(Stored items)
__________

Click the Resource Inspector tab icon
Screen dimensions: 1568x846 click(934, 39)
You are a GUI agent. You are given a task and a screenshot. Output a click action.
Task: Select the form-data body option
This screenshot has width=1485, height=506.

__________

Action item -> Using the records above as the source, restate each line verbatim.

Output of the task ->
Click the Resource Inspector tab icon
Screen dimensions: 1568x846 click(934, 39)
You are a GUI agent. You are given a task and a screenshot. Output a click action.
Task: Select the form-data body option
This screenshot has width=1485, height=506.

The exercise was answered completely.